Explaining the Golf Expression 'Quail-High'
But a quail-high shot definitely does get off the ground — it is not a "wormburner." And it is not necessarily a mis-hit. A quail-high trajectory might result from a mis-hit, but a golfer might also play for a quail-high shot in order to keep a ball low and out of the wind, or to flight a ball low in order to keep it underneath overhanging branches, for example.
In his 1948 book Ben Hogan Power Golf (affiliate links used for books mentioned in this post), Hogan wrote, "When the wind is blowing, a low shot — or quail-high, as we say in Texas — will bite right into the wind and cover more ground than you would ordinarily get under the same conditions with a normal flight of the ball."
One of the earliest newspaper usages we've run across is from a 1937 edition of the Australian Wagga Wagga Daily Advertiser — but the paper was writing about American golfer Walter Hagen, who was on an exhibition tour Down Under:
"During a recent exhibition match one of Walter Hagen's opponents half-topped his ball with a brassie, and it flew low, about 8 to 10 feet high above the ground. 'Gee,' said Hagen, 'that one was quail-high.' He explained, when questioned, that the ball flew almost the same flight as a stubble quail, and the expression 'quail high' was common among sportsmen in the United States."Legendary sportswriter Grantland Rice used the term several times in his 1952 book, The Tumult and the Shouting: My Life in Sport.
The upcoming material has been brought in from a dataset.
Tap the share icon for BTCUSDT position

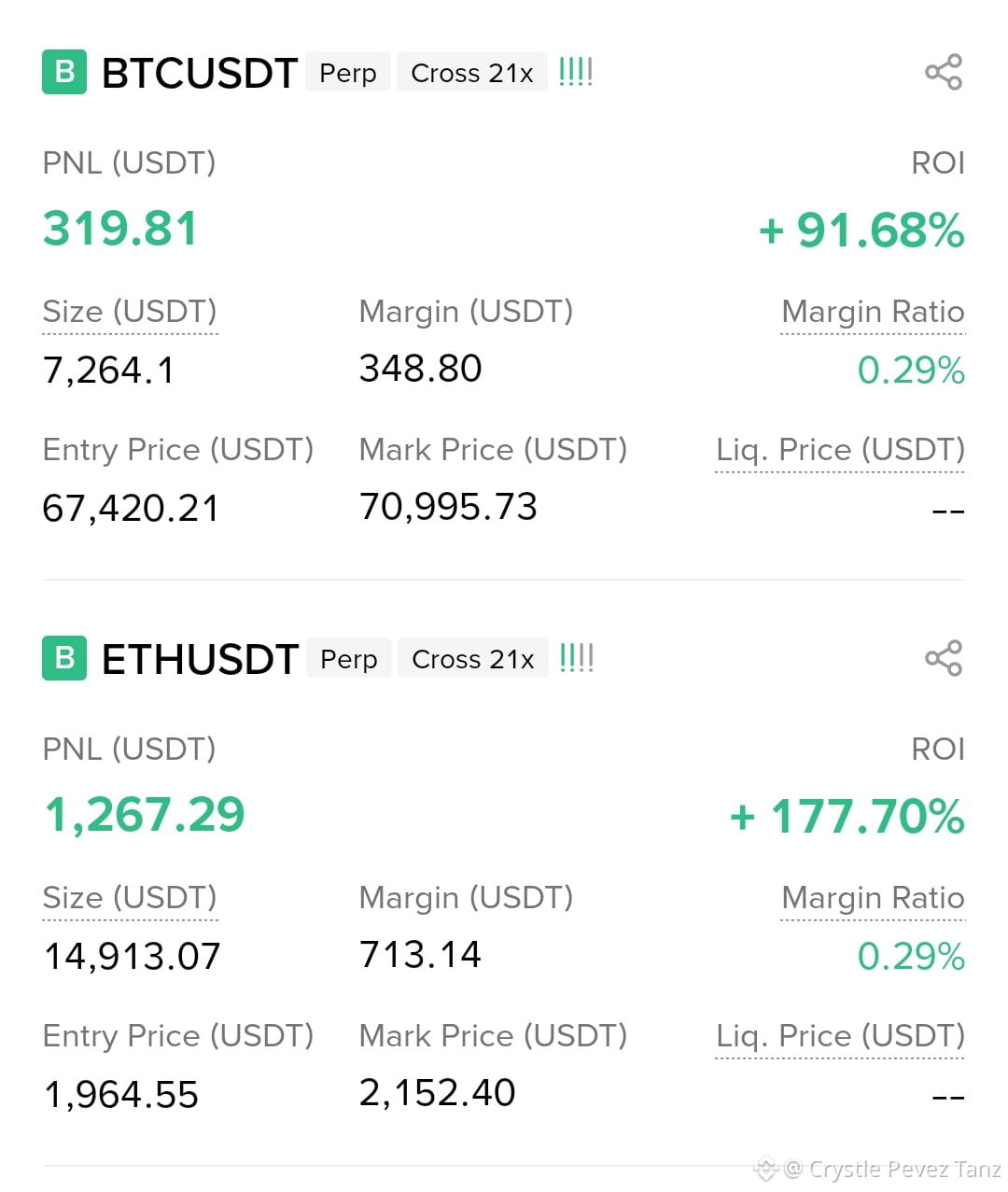click(944, 72)
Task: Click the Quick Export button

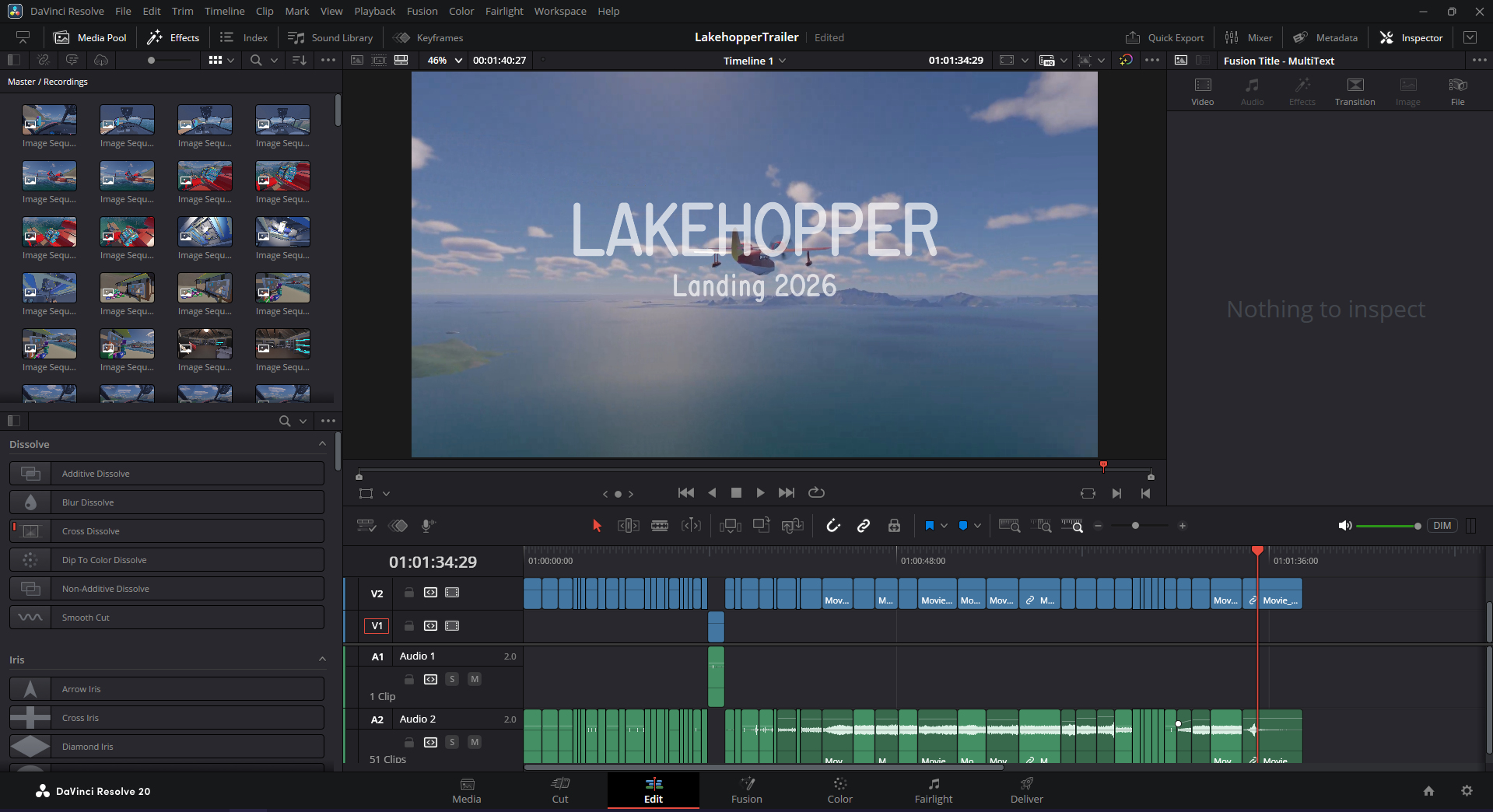Action: point(1165,37)
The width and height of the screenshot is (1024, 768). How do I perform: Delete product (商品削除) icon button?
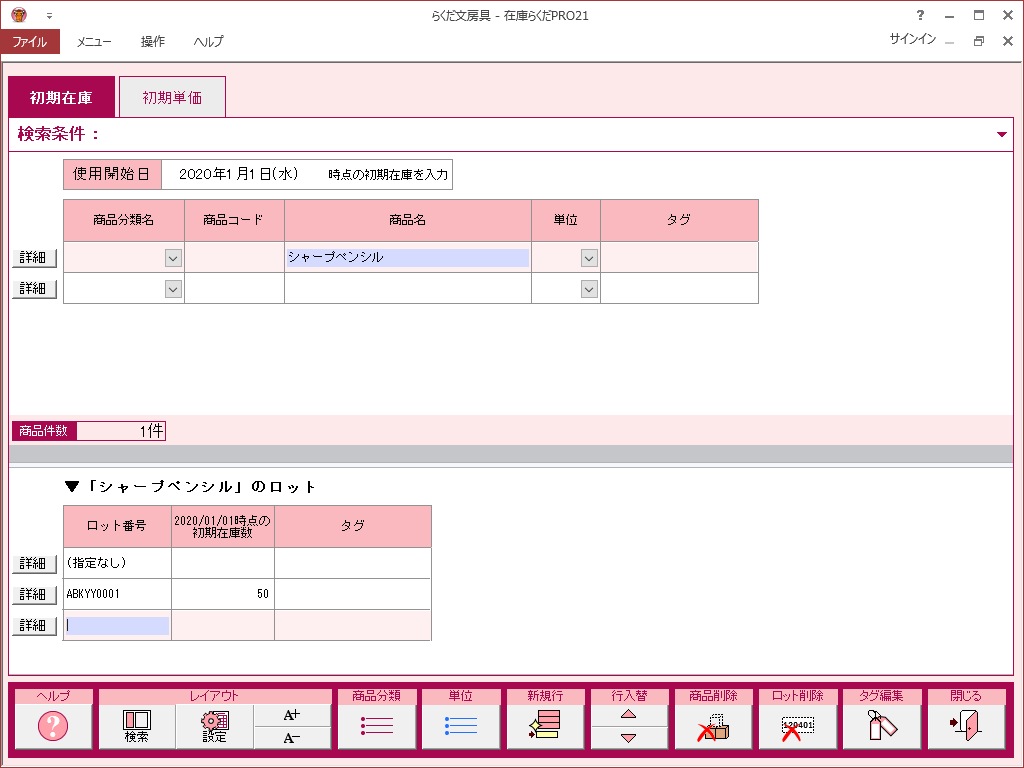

At one point, writing about a bevy of great golfers coming out of Texas (Hogan being one of them) in the 1920s-40s, Rice wrote, "Perhaps the fact that they feature low-soaring, quail-high shots is due in part to their having played the ball off concrete-hard Texas fairways during their formative years."
Sam Snead wrote in his 1962 book, The Education of Golfer, "We came to the 12th hole, where I hit a quail-high hook under a tree."
Based on newspaper usage, the term seems to have been most-commonly used from around the late 1930s into the 1970s, and its usage has fallen off since then. It's still an expression one hears from time to time on the golf course, though, or in broadcasts of golf tournaments.
"Rat high" is a synonym of quail high, although never as popularly used.